Passage provided:
[BEGIN]

4. If you are expecting us to hold your hand through the writing process or do your research for you, we are not the publisher for you. We provide editing for grammar, typos, and content, formatting, printing, and some light marketing. We are not in the business of writing the book for you, nor cheering you and providing validation while you write it. Writing is a solitary art. Much like magick.
5. If you don’t want to market yourself, we are not the publisher for you.
6. If you have a lot of demands regarding cover art, require constant sales reporting (more than once a month), or have expectations of making a lot of money, we are not the publisher for you. Most of our chapbooks, the bestselling ones, rarely sell more than 50 units per month. Release months may (or may not) generate up to 100 sales in a month, but usually that’s because the book has a popular keyword in the title (Satan, Lucifer). Sales will eventually even out or taper off. That’s usually how it works.
7. If you want your graphic heavy book in ebook, we may not be the publisher for you. A book has to be fantastic and over 150 pages for us to spend the money on ebook formatting with graphics, which costs us more in production because we have to hire it out.
8. If you are expecting your book to come out immediately, or are impatient and want it released in under 6 months, we may not be the publisher for you. Putting together a book can take time, and it will often take anywhere from 6 months to 1 year for a book to go from acceptance to publication. There is a lot that needs to be done. Cover art, editing, formatting, etc… Not to mention that your book is not the only book on our plate. Our small staff can manage to put out 12 titles in a year and our publishing schedule is planned in one-year increments. We sometimes squeeze in new projects here and there.
SUBMISSION GUIDELINES:
Submission email: darkerwoodpublishing@gmail.com
Please only submit packages for completed books, because if we like your initial submission package, we’ll want to see the full MS right away. If the full MS is not ready, we will reject your submission package. The submission package should include:
- Standard Query Letter including author credentials, publication credits, length of completed manuscript and a description of the work being submitted.
- Full Synopsis with every chapter outlined. No more than five pages, please.
- The first chapter of the book so we can get a feel for the author’s writing style.
IF we are interested, THEN we will ask to see a completed manuscript. Please allow up to four months for a response. Thank you.

[END]

Data block:
[BEGIN]

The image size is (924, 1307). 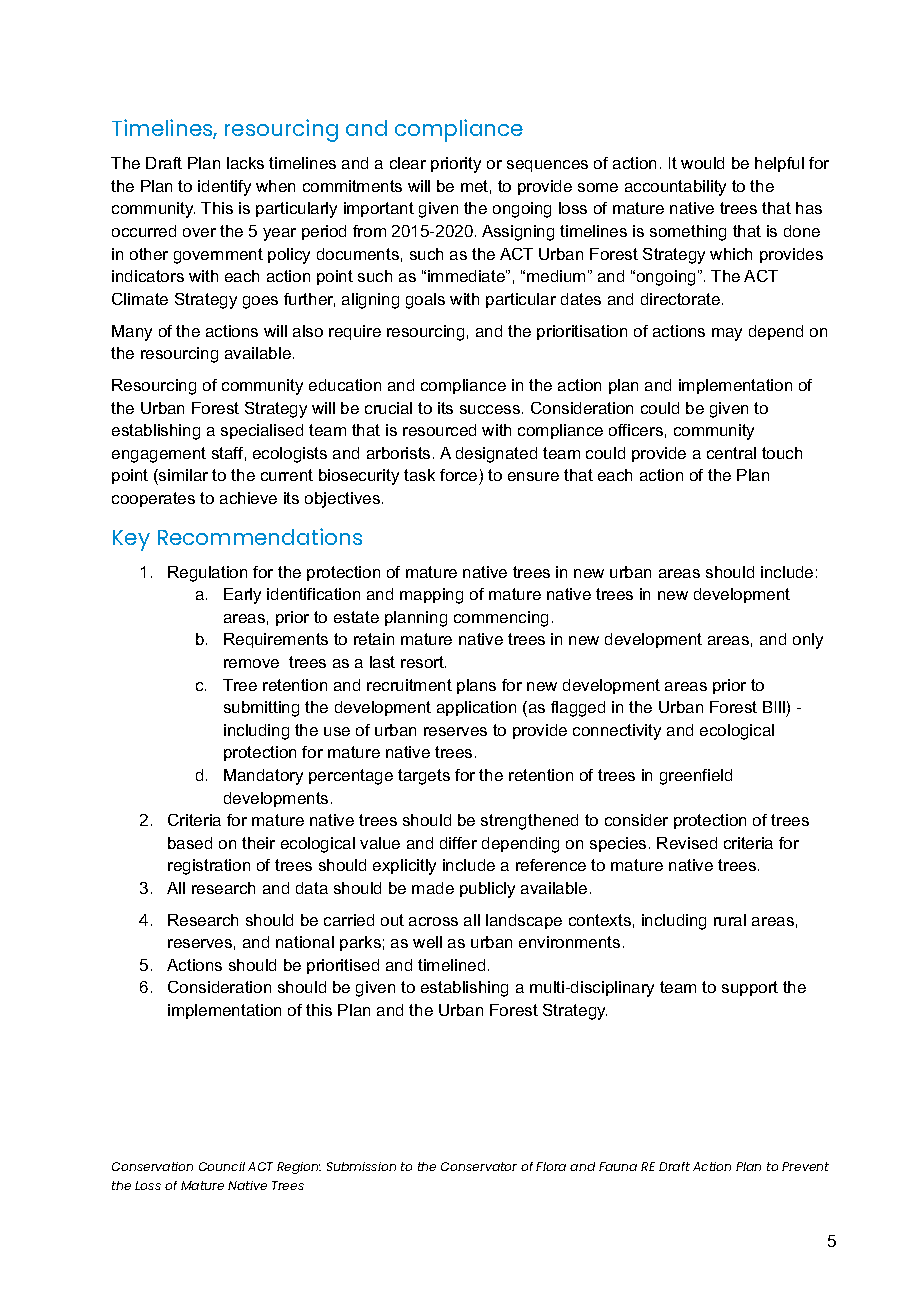 What do you see at coordinates (731, 453) in the screenshot?
I see `central` at bounding box center [731, 453].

[END]

Exercise task 1: From the publisher's guidelines, reproduce word for word the part starting with "5. If you don’t" and going on through "how it works.".
Exercise task 2: Summarize the publisher's guidelines in two sentences.
The data can be left aside; none of it is needed.

Output 1:
5. If you don’t want to market yourself, we are not the publisher for you.
6. If you have a lot of demands regarding cover art, require constant sales reporting (more than once a month), or have expectations of making a lot of money, we are not the publisher for you. Most of our chapbooks, the bestselling ones, rarely sell more than 50 units per month. Release months may (or may not) generate up to 100 sales in a month, but usually that’s because the book has a popular keyword in the title (Satan, Lucifer). Sales will eventually even out or taper off. That’s usually how it works.

Output 2: The publisher's guidelines say it is not the right publisher for authors who want help with writing, won't market themselves, make many demands about cover art, want sales reports more than monthly, or expect to make a lot of money, and it may not suit those wanting graphic-heavy ebooks or release in under six months, since publication often takes six months to a year. Only completed books should be submitted by email, with a query letter, a full chapter-by-chapter synopsis of no more than five pages, and the first chapter, and a response may take up to four months.